AMD EPYC Siena Bergamo Ampere AmpereOne Intel Xeon 6700E Sierra Forest 1
AMD EPYC Siena Bergamo Ampere AmpereOne Intel Xeon 6700E Sierra Forest 1

Hopefully, this was a fun and quick look at the AmpereOne A192-32X CPU, the LGA5964 socket, and how cooling works on these CPUs. Stay tuned for our full review.

Supplement on Substack

Since we often get requests when we take chip photographs, we have high-resolution images for the chip shots you see here (and more) available to our paid Substack subscribers.

5 COMMENTS

  1. A lack of SVE is a bit disappointing. Even at VLEN=128 it would be really quite nice to work compared to NEON thanks.
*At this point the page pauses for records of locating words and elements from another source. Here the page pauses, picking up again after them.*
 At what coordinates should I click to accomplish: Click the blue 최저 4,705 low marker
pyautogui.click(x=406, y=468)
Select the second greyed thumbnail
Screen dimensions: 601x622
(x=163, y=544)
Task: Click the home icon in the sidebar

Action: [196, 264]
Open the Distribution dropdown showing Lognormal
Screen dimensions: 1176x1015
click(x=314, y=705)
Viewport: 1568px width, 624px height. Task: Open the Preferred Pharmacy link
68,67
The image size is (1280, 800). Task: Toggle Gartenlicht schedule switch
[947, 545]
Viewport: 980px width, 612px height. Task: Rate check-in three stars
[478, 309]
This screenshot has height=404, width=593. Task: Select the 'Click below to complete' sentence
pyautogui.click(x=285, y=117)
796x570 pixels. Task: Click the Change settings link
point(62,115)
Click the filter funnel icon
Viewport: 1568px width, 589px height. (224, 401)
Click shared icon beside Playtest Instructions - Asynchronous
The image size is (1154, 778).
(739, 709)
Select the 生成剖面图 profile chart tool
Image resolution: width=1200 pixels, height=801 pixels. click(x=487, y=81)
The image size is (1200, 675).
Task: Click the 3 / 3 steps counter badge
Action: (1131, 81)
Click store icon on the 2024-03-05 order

Amper Altra was Neoverse-N1, AmperOne is supposedly a custom core from scratch, so maybe they didn’t want to complicate things too much. (Also SVE can be memory bandwidth intensive, so with so many cores, and only 8 memory channels, it would not scale fully in many workloads, but still there are advantages to have it than note, so I hope next iteration will have SVE).

    Other than that pretty interesting.

  2. Direct die cooling and a multi-level (I assume) vapor chamber heatsink? That’s not going to be cheap to manufacture. An interesting design nonetheless.

  3. Kyle wrote “Direct die cooling and a multi-level (I assume) vapor chamber heatsink? That’s not going to be cheap to manufacture.”

    Could those heatsinks be more expensive than water cooling?

    Somehow the exposed die reminds me of the Pentium III Coppermine and Athlon Thunderbird processors except bigger. My recollection is the Pentium and Athlon also did not support SVE and similarly were a little short on memory bandwidth.

  4. “This is Ampere AmpereOne A192-32X a 192 Core Arm Server CPU” is difficult to parse, gramatically incorrect, and AI generated?
    How about: “The Ampere AmpereOne A192-32X: a 192 Core Arm Server CPU”?